Yes, that's fair. Thinking of it that way, there will always be a better
solution than dumping something in 'util'.

>> Am I missing some benefit of the above approach?
>>     
>
> APIs are really hard to maintain when they're commingled amongst a bunch
> of other completely unstable code, especially when it's not even
> documented.

I completely agree with this, that's why my suggestion was to keep the
public and private functions in separate files. Moving everything
to the private file seems like it would only encourage confusion
between what is public and what is private, increasing the likelyhood
that someone would inadvertently break API.
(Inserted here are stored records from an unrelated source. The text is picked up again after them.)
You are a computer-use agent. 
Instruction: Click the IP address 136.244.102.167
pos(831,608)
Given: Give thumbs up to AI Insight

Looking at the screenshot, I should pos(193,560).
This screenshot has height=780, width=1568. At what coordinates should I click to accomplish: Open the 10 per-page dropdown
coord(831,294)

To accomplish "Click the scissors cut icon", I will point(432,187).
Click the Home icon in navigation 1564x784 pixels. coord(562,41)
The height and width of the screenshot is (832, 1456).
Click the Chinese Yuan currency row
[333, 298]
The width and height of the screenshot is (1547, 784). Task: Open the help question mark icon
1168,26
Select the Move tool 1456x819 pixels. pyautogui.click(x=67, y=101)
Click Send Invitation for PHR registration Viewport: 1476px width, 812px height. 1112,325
>  Locking away the contents of util.py and never changing it
> again[1] makes it really hard to *NOT* maintain the API - any patch touches
> that file implies the patch is broken.
>   

I don't follow this. By moving the actual content to _util.py, API can
_still_ be broken: someone could add a new function argument without
a default value.

I think we can both agree that one of the biggest failures of this
code base is a lack of documentation. It can be a total frustration
trying to cleanup and fix things, not knowing how the pieces interact.
I've been trying to remedy this as I go. Dealing with 'util' is an
important step, and I'm not trying to push back on it.